The MassHealth Board of Appeals recently decided a case involving real estate held by a trust in favor of Patricia D’Agostino’s client, a current nursing home resident who had sought coverage beginning in December 2017. The trust had been created by the client’s now-deceased husband back in 1995 and held two vacation rental properties.
The Trust in Question
At issue were two provisions in the trust. The first gave the client the right to use and occupy the vacation properties and to receive the net rental income. The second permitted the dissolution of the trust upon agreement of all the beneficiaries and the sale of the trust property with the proceeds being paid to the beneficiaries listed on “the then current schedule of beneficiaries,” the couple’s children.
In denying the client’s initial application for benefits, MassHealth reasoned that she was the sole beneficiary during her life, that the children were only contingent beneficiaries upon her death, and that therefore she would receive the proceeds of the sale of the trust properties during her life, making them available to her and rendering her ineligible for benefits.
The Legal Standard
Citing court decisions, the Board of Hearings Officer succinctly and surely describes the “any circumstances” test for determining whether trust property may be considered available to the applicant for benefits as follows:
The “any circumstances” test allows MassHealth to review a trust to determine whether “the trustee is afforded even a ‘peppercorn of discretion’ to make payment of principal to the applicant, or if the trust allows such payment based on certain conditions, then the entire amount that the applicant could receive under ‘any state of affairs’ is the amount counted for Medicaid eligibility.” [Cite omitted.] This test is applied without regard to whether the circumstances have occurred, “it is enough that the amount could be made available to [the donor] under any circumstances.” [Cite omitted.]
However, if under “any circumstances,” payment may be only made from income, then MassHealth may only count the amount of income that could be distributable and it must treat the distributions as income received. [Cite omitted.]

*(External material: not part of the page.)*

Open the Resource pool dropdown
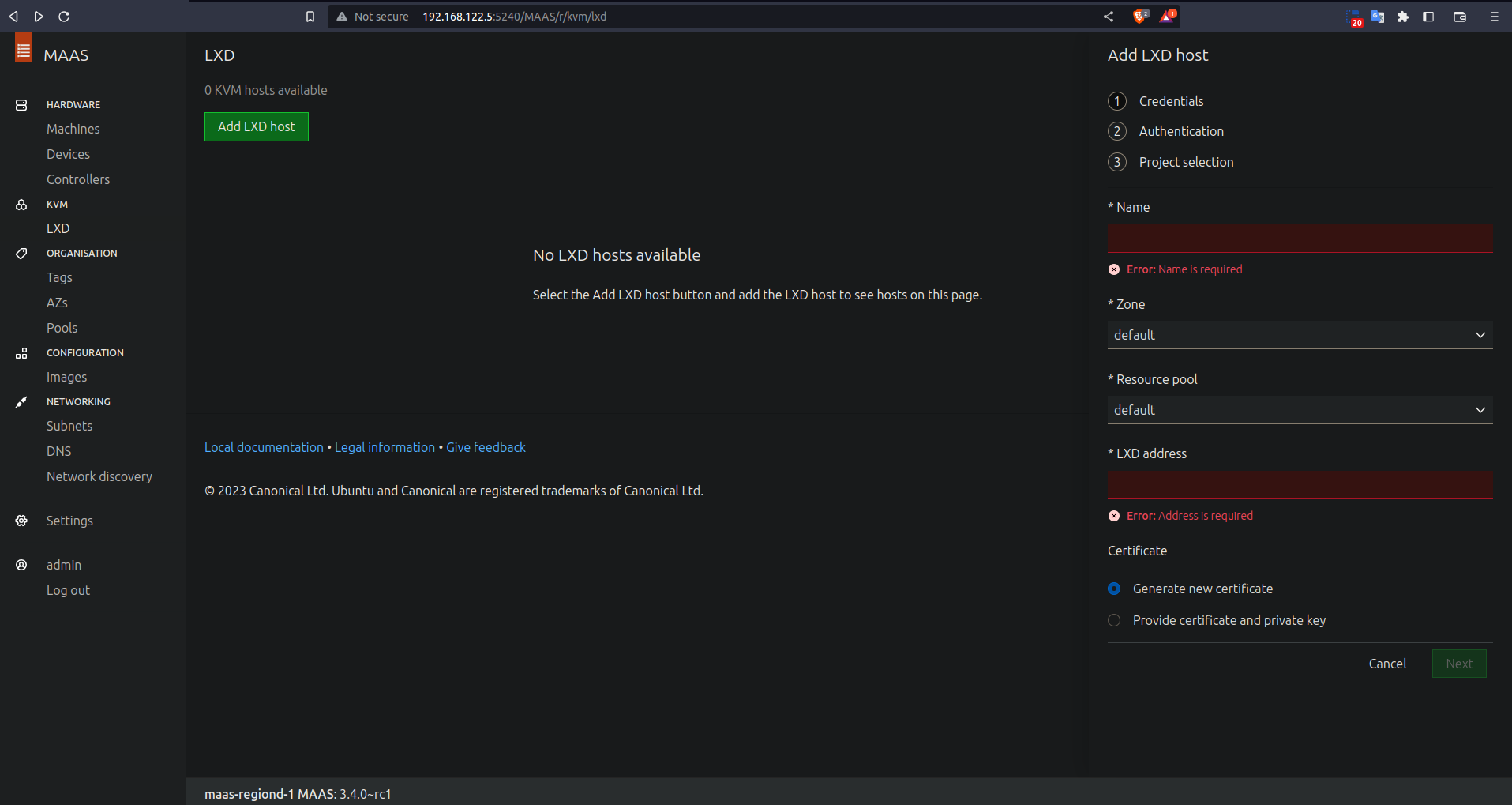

In this case, the Hearing Officer finds that the applicant does not have a 100% beneficial interest in the trust, as MassHealth argues, just a life interest until her death:
The clear language of the trust does not pass the [husband’s] interest to the appellant; rather it creates a revocable trust during the spouse’s lifetime, and then creates a new lifetime interest for the appellant with a remainder interest vested in the children upon the settlor’s death.”

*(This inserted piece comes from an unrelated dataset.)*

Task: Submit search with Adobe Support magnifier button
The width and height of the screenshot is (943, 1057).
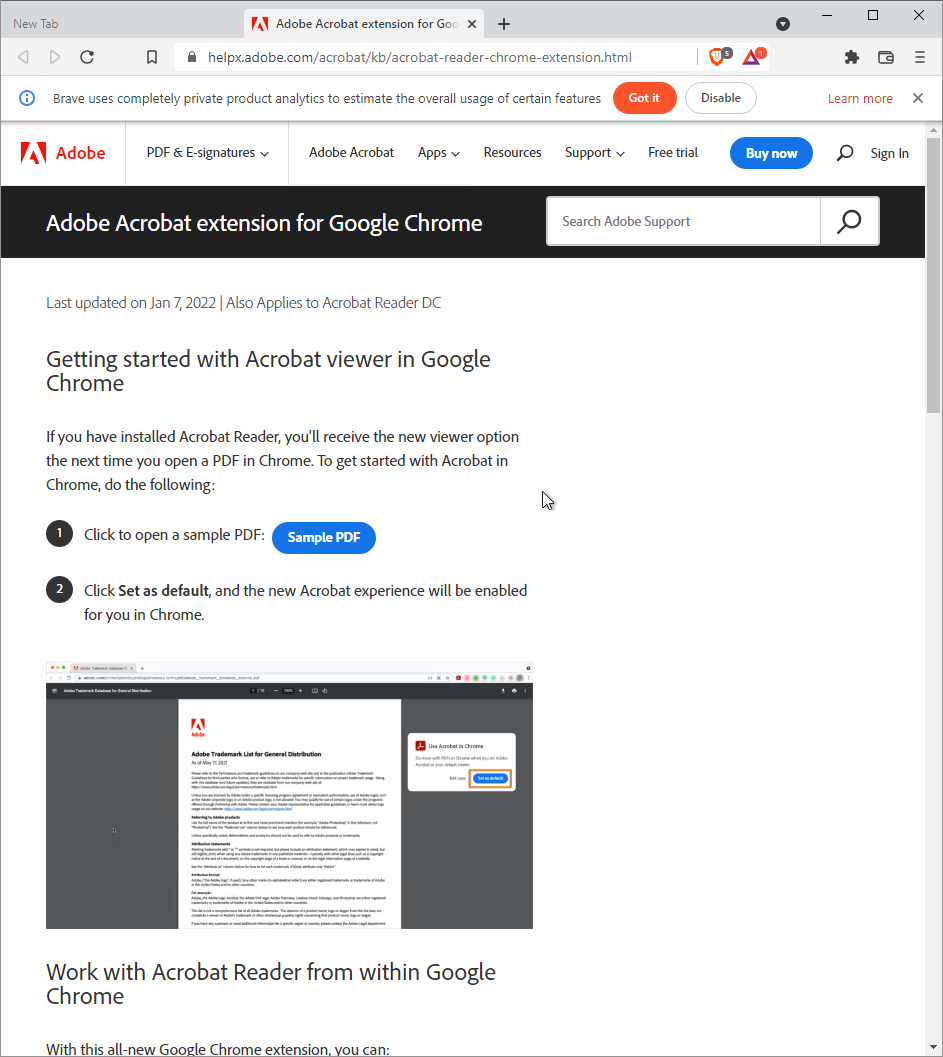Action: [849, 221]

The Hearing Officer also rejects MassHealth’s second argument that the surviving wife “used trust resources in a manner indicative of ownership,” finding:
Here, the trust is simply paying expenses out of income before making “net” distributions to the appellant. Because the expenses exceed the income, the net distribution is negative, causing the appellant to make contributions back into the trust to cover its expenses.

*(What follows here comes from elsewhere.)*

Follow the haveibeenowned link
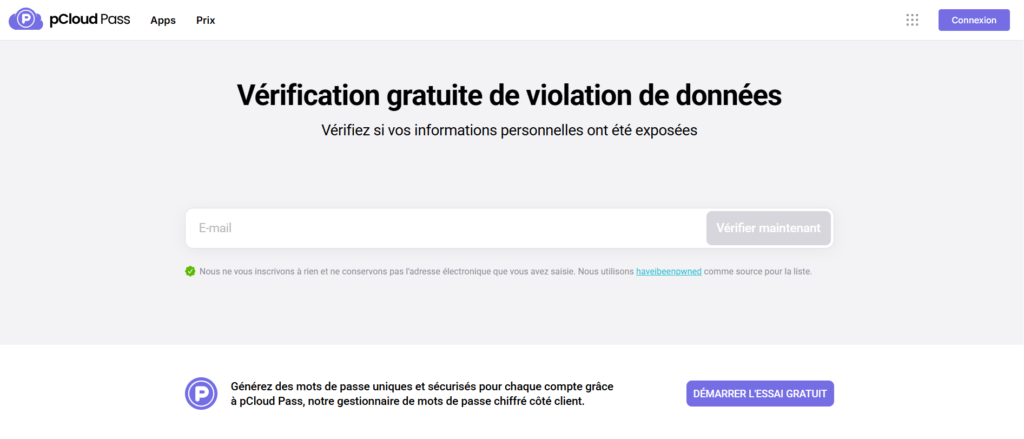 [668, 271]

While finding the trust assets unavailable to the nursing home resident, the Hearing Officer remands the case to determine what income she must contribute from the trust towards her cost of care and to evaluate whether any non-permissible transfers have been made. While the trust is not generating income in excess of its expenses, the Hearing Officer says that MassHealth may impute “the fair market rental value” of the property and remands the case for this determination.